AVAILABLE RECORDS:

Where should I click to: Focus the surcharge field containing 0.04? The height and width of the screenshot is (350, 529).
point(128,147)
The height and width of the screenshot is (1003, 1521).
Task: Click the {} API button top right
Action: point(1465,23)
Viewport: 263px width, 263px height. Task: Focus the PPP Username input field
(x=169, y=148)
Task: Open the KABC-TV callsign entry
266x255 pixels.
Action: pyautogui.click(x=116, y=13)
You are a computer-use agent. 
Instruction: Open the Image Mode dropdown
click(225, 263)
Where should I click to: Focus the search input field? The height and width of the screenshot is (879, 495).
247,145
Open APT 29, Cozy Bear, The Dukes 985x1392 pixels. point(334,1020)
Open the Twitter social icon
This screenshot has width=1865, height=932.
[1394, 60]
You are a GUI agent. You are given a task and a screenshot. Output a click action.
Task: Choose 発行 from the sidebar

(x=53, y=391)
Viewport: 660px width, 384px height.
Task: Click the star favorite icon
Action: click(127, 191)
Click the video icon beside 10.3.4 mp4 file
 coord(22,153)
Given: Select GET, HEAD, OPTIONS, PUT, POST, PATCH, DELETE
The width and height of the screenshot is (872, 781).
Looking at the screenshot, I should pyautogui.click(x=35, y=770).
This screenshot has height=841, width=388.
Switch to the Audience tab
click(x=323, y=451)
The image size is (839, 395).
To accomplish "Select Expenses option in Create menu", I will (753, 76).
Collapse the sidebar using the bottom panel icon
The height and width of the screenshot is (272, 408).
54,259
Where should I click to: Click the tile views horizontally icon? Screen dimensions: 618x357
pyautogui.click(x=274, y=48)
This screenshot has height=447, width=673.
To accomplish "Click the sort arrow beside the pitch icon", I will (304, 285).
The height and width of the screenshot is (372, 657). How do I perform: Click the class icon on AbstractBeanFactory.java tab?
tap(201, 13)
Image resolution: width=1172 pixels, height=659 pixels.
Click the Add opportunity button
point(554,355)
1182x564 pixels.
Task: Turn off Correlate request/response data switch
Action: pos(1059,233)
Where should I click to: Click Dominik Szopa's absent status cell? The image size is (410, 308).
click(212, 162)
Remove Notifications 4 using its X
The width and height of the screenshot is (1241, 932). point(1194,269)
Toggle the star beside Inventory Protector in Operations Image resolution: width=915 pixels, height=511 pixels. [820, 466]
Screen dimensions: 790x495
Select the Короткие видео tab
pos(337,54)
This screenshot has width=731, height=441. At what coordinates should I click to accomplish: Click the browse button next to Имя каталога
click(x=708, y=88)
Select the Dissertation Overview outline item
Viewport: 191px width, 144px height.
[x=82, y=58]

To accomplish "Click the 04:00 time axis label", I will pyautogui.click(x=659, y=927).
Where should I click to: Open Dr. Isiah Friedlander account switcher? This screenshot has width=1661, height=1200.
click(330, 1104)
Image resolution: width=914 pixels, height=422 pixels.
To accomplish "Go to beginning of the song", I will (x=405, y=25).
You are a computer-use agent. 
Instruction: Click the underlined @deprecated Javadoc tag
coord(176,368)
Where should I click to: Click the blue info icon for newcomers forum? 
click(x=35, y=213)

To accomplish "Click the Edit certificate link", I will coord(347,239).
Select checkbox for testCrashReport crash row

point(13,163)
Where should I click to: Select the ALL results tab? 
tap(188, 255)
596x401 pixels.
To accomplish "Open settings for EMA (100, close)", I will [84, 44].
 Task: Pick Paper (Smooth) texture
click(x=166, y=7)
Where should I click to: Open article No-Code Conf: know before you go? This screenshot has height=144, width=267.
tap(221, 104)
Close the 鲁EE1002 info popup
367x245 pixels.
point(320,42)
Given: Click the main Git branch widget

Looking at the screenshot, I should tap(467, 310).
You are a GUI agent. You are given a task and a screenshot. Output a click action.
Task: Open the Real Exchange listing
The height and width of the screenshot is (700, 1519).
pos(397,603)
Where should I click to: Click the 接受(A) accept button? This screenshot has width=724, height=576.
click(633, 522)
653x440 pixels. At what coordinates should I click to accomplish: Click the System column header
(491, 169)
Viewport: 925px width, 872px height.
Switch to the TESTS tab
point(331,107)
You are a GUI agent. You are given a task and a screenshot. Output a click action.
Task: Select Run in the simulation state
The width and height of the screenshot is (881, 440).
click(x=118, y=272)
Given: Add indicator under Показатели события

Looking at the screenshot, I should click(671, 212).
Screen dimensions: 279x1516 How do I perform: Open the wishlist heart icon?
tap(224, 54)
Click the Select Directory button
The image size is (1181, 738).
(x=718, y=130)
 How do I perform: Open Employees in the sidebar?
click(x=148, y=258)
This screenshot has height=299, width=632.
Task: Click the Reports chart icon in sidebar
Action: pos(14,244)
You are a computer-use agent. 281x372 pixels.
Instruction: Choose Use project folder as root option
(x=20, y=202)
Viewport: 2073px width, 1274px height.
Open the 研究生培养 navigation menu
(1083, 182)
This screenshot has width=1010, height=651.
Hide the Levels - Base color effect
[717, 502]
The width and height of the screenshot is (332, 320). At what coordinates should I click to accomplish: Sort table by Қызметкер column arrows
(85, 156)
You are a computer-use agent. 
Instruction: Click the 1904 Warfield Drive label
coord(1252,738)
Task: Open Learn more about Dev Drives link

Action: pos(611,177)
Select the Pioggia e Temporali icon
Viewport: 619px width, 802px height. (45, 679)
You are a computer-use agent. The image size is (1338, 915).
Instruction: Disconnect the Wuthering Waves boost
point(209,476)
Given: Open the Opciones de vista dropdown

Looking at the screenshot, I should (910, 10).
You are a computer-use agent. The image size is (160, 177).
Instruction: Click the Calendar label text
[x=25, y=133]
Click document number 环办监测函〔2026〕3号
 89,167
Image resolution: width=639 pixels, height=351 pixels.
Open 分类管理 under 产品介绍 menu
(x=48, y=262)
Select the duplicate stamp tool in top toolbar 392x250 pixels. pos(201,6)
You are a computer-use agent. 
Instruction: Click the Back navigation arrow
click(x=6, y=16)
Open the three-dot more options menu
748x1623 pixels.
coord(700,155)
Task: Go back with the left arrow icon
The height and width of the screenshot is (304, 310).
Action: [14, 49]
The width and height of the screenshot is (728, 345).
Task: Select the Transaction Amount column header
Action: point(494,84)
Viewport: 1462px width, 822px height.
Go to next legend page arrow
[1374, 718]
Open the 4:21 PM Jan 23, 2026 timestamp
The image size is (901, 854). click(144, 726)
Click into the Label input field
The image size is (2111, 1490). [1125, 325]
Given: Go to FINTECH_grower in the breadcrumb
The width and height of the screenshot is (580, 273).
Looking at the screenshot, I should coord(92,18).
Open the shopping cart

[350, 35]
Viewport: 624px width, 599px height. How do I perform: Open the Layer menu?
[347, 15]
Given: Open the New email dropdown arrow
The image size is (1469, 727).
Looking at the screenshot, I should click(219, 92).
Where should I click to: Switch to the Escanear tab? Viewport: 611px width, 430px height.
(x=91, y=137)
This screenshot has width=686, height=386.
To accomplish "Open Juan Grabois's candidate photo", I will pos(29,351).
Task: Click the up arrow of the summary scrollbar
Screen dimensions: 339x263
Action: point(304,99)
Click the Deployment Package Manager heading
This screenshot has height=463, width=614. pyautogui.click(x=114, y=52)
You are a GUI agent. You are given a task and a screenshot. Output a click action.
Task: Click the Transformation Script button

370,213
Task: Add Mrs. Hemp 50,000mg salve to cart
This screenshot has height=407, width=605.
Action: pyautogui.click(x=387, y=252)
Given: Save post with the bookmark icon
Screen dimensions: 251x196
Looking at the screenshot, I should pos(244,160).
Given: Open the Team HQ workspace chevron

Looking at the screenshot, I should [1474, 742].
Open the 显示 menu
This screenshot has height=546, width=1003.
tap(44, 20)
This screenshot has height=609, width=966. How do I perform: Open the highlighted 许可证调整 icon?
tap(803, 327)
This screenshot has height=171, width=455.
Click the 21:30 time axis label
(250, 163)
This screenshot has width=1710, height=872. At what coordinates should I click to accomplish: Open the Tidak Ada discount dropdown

EXERCISE GOAL:
Put every line above, from the one containing "Select the duplicate" down to the one containing "Looking at the screenshot, I should pos(244,160).", into a Markdown table with the columns No. and Line. Number the lines in order and leave out any blank ones.

EXERCISE RESPONSE:
| No. | Line |
|---|---|
| 1 | Select the duplicate stamp tool in top toolbar 392x250 pixels. pos(201,6) |
| 2 | You are a computer-use agent.  |
| 3 | Instruction: Click the Back navigation arrow |
| 4 | click(x=6, y=16) |
| 5 | Open the three-dot more options menu |
| 6 | 748x1623 pixels. |
| 7 | coord(700,155) |
| 8 | Task: Go back with the left arrow icon |
| 9 | The height and width of the screenshot is (304, 310). |
| 10 | Action: [14, 49] |
| 11 | The width and height of the screenshot is (728, 345). |
| 12 | Task: Select the Transaction Amount column header |
| 13 | Action: point(494,84) |
| 14 | Viewport: 1462px width, 822px height. |
| 15 | Go to next legend page arrow |
| 16 | [1374, 718] |
| 17 | Open the 4:21 PM Jan 23, 2026 timestamp |
| 18 | The image size is (901, 854). click(144, 726) |
| 19 | Click into the Label input field |
| 20 | The image size is (2111, 1490). [1125, 325] |
| 21 | Given: Go to FINTECH_grower in the breadcrumb |
| 22 | The width and height of the screenshot is (580, 273). |
| 23 | Looking at the screenshot, I should coord(92,18). |
| 24 | Open the shopping cart |
| 25 | [350, 35] |
| 26 | Viewport: 624px width, 599px height. How do I perform: Open the Layer menu? |
| 27 | [347, 15] |
| 28 | Given: Open the New email dropdown arrow |
| 29 | The image size is (1469, 727). |
| 30 | Looking at the screenshot, I should click(219, 92). |
| 31 | Where should I click to: Switch to the Escanear tab? Viewport: 611px width, 430px height. |
| 32 | (x=91, y=137) |
| 33 | This screenshot has width=686, height=386. |
| 34 | To accomplish "Open Juan Grabois's candidate photo", I will pos(29,351). |
| 35 | Task: Click the up arrow of the summary scrollbar |
| 36 | Screen dimensions: 339x263 |
| 37 | Action: point(304,99) |
| 38 | Click the Deployment Package Manager heading |
| 39 | This screenshot has height=463, width=614. pyautogui.click(x=114, y=52) |
| 40 | You are a GUI agent. You are given a task and a screenshot. Output a click action. |
| 41 | Task: Click the Transformation Script button |
| 42 | 370,213 |
| 43 | Task: Add Mrs. Hemp 50,000mg salve to cart |
| 44 | This screenshot has height=407, width=605. |
| 45 | Action: pyautogui.click(x=387, y=252) |
| 46 | Given: Save post with the bookmark icon |
| 47 | Screen dimensions: 251x196 |
| 48 | Looking at the screenshot, I should pos(244,160). |